◆ Exercise directions
The reply should contain all of the data below, word for word.

◆ Exercise inputs
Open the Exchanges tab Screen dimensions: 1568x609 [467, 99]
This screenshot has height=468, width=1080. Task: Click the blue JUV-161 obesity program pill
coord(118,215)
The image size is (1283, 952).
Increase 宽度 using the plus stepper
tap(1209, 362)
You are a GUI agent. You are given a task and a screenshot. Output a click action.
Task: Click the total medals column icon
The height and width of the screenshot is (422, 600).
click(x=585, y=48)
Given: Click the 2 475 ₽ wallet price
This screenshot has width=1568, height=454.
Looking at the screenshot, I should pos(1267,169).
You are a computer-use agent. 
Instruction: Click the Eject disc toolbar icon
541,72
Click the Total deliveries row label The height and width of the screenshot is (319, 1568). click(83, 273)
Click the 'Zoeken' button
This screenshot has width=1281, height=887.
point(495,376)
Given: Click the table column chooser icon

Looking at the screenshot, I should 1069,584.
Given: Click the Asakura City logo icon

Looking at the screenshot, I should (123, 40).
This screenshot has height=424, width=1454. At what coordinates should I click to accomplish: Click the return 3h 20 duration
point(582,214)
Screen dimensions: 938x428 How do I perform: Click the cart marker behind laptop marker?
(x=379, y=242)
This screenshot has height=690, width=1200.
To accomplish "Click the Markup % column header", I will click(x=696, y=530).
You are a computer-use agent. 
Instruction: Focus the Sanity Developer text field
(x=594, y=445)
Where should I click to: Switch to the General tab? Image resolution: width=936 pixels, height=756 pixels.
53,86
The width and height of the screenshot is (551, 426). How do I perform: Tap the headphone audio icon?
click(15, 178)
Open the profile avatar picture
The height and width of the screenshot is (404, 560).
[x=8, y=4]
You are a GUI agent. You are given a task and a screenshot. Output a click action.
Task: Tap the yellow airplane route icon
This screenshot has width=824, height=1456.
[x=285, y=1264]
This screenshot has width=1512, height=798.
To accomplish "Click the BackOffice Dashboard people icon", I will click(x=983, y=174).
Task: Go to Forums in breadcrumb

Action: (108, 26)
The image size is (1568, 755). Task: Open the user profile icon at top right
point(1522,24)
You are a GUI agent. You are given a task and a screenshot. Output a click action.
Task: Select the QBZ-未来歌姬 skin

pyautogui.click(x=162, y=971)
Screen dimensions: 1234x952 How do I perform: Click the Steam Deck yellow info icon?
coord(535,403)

◆ Result of this task
Open the Exchanges tab Screen dimensions: 1568x609 [467, 99]
This screenshot has height=468, width=1080. Task: Click the blue JUV-161 obesity program pill
coord(118,215)
The image size is (1283, 952).
Increase 宽度 using the plus stepper
tap(1209, 362)
You are a GUI agent. You are given a task and a screenshot. Output a click action.
Task: Click the total medals column icon
The height and width of the screenshot is (422, 600).
click(x=585, y=48)
Given: Click the 2 475 ₽ wallet price
This screenshot has width=1568, height=454.
Looking at the screenshot, I should pos(1267,169).
You are a computer-use agent. 
Instruction: Click the Eject disc toolbar icon
541,72
Click the Total deliveries row label The height and width of the screenshot is (319, 1568). click(83, 273)
Click the 'Zoeken' button
This screenshot has width=1281, height=887.
point(495,376)
Given: Click the table column chooser icon

Looking at the screenshot, I should 1069,584.
Given: Click the Asakura City logo icon

Looking at the screenshot, I should (123, 40).
This screenshot has height=424, width=1454. At what coordinates should I click to accomplish: Click the return 3h 20 duration
point(582,214)
Screen dimensions: 938x428 How do I perform: Click the cart marker behind laptop marker?
(x=379, y=242)
This screenshot has height=690, width=1200.
To accomplish "Click the Markup % column header", I will click(x=696, y=530).
You are a computer-use agent. 
Instruction: Focus the Sanity Developer text field
(x=594, y=445)
Where should I click to: Switch to the General tab? Image resolution: width=936 pixels, height=756 pixels.
53,86
The width and height of the screenshot is (551, 426). How do I perform: Tap the headphone audio icon?
click(15, 178)
Open the profile avatar picture
The height and width of the screenshot is (404, 560).
[x=8, y=4]
You are a GUI agent. You are given a task and a screenshot. Output a click action.
Task: Tap the yellow airplane route icon
This screenshot has width=824, height=1456.
[x=285, y=1264]
This screenshot has width=1512, height=798.
To accomplish "Click the BackOffice Dashboard people icon", I will click(x=983, y=174).
Task: Go to Forums in breadcrumb

Action: (108, 26)
The image size is (1568, 755). Task: Open the user profile icon at top right
point(1522,24)
You are a GUI agent. You are given a task and a screenshot. Output a click action.
Task: Select the QBZ-未来歌姬 skin

pyautogui.click(x=162, y=971)
Screen dimensions: 1234x952 How do I perform: Click the Steam Deck yellow info icon?
coord(535,403)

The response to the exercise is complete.